Ever stopped at the scene of an accident on a dark night? Treated a heart attack on a remote island? Coordinated the transfer of a critically ill baby with a heart defect?
Were you prepared? Did you have the right toolkit? You need a cool head to perform critical clinical interventions while simultaneously planning the transfer to definitive care.
Almost all patients have a transport phase: whether it’s from the scene of an accident to the hospital (pre-hospital care) or from a small health facility to a larger one (inter-hospital transfer.) It may follow a mass casualty incident (civilian or military) or a serious illness or injury overseas (international retrieval). Transport phases may arise from problems during pregnancy and the neonatal period, through childhood and risk-taking adolescence, to old age and complex multisystem disease. All these patients need skilled coordinated transport care.
While we may not all don a uniform and operate on the front line with emergency services or the military, transport care is everyone’s business. Bodies of water, desert, or mountains separate some patients from the medical facilities they require. At other times it is a stretch of road. Whether you are the isolated rural practitioner with a critically unwell child, a junior doctor phoning a trauma centre, a midwife, or nurse practitioner with an obstetric emergency, you are often unprepared and ill equipped for the transport phase.
You need to prepare the patient for transport. You need to anticipate the likely complications. You may have to accompany the patient by road, air, or sea—or wait to handover to a highly skilled transport team. You may be a member of that transport team, first day, new job. For the unaccustomed, critical care transport is scary. Whether you are just starting out in retrieval medicine or a seasoned veteran, here are ten top tips to always keep in mind.

--

## Questions
A - Decide whether each statement agrees with the transport care passage, answering yes or no and quoting the deciding words: (i) Nearly every patient goes through a transport phase. (ii) Transport care concerns only those who work with emergency services or the military. (iii) The passage promises twelve tips.
B - Transcribe part of the transport care passage, starting at the words "Almost all patients" and stopping after "coordinated transport care.".

--

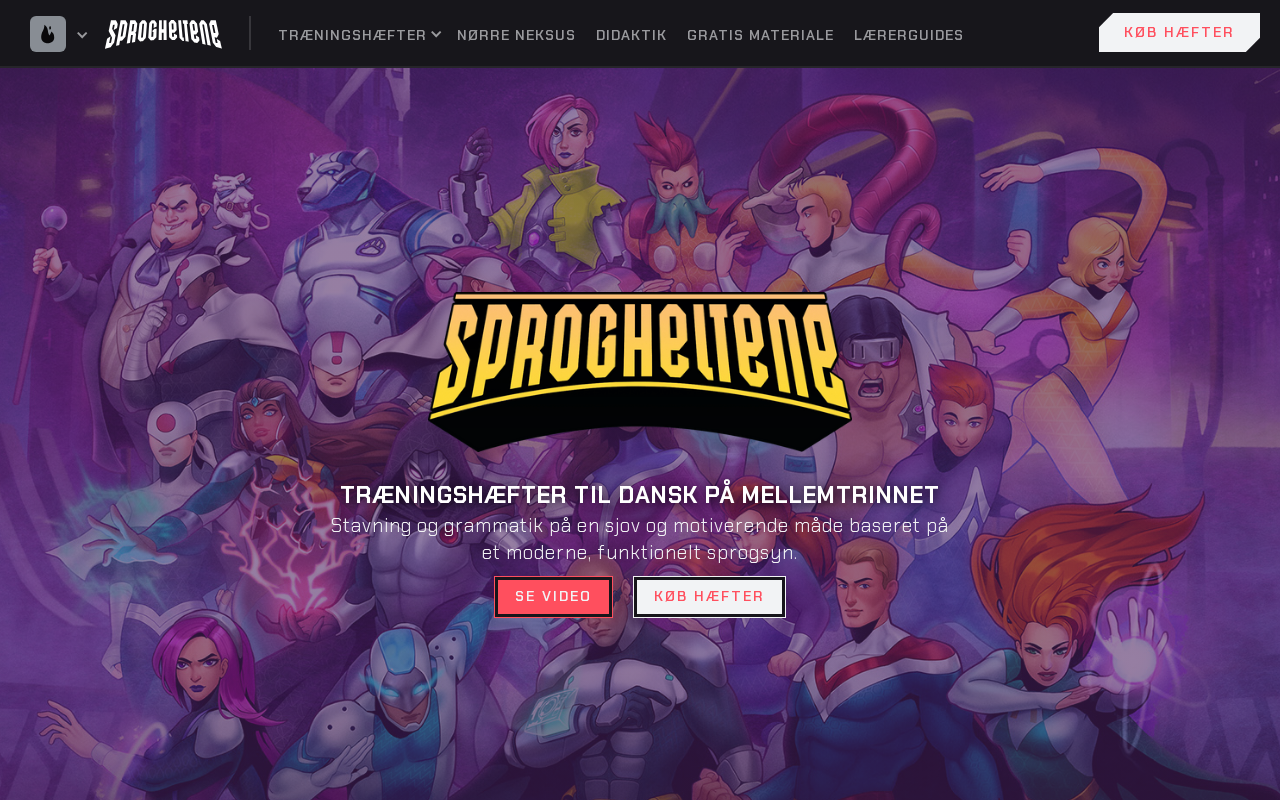Click the white Køb Hæfter hero button
Screen dimensions: 1280x800
click(709, 597)
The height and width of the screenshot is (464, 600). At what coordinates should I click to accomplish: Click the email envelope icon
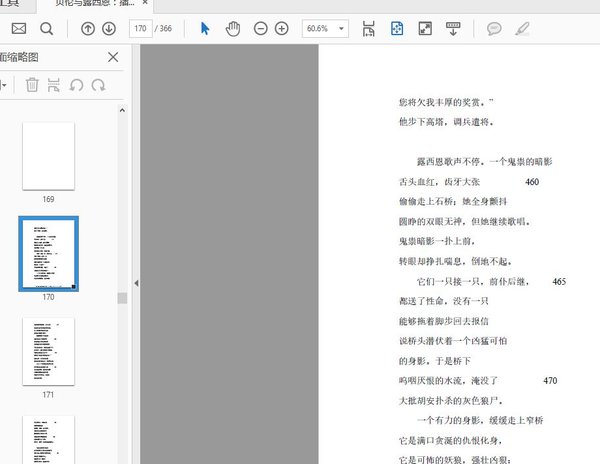pyautogui.click(x=18, y=28)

--

## Answers by item number
A -
(i) Yes: "Almost all patients have a transport phase"
(ii) No: "transport care is everyone’s business"
(iii) No: "here are ten top tips to always keep in mind"

B -
Almost all patients have a transport phase: whether it’s from the scene of an accident to the hospital (pre-hospital care) or from a small health facility to a larger one (inter-hospital transfer.) It may follow a mass casualty incident (civilian or military) or a serious illness or injury overseas (international retrieval). Transport phases may arise from problems during pregnancy and the neonatal period, through childhood and risk-taking adolescence, to old age and complex multisystem disease. All these patients need skilled coordinated transport care.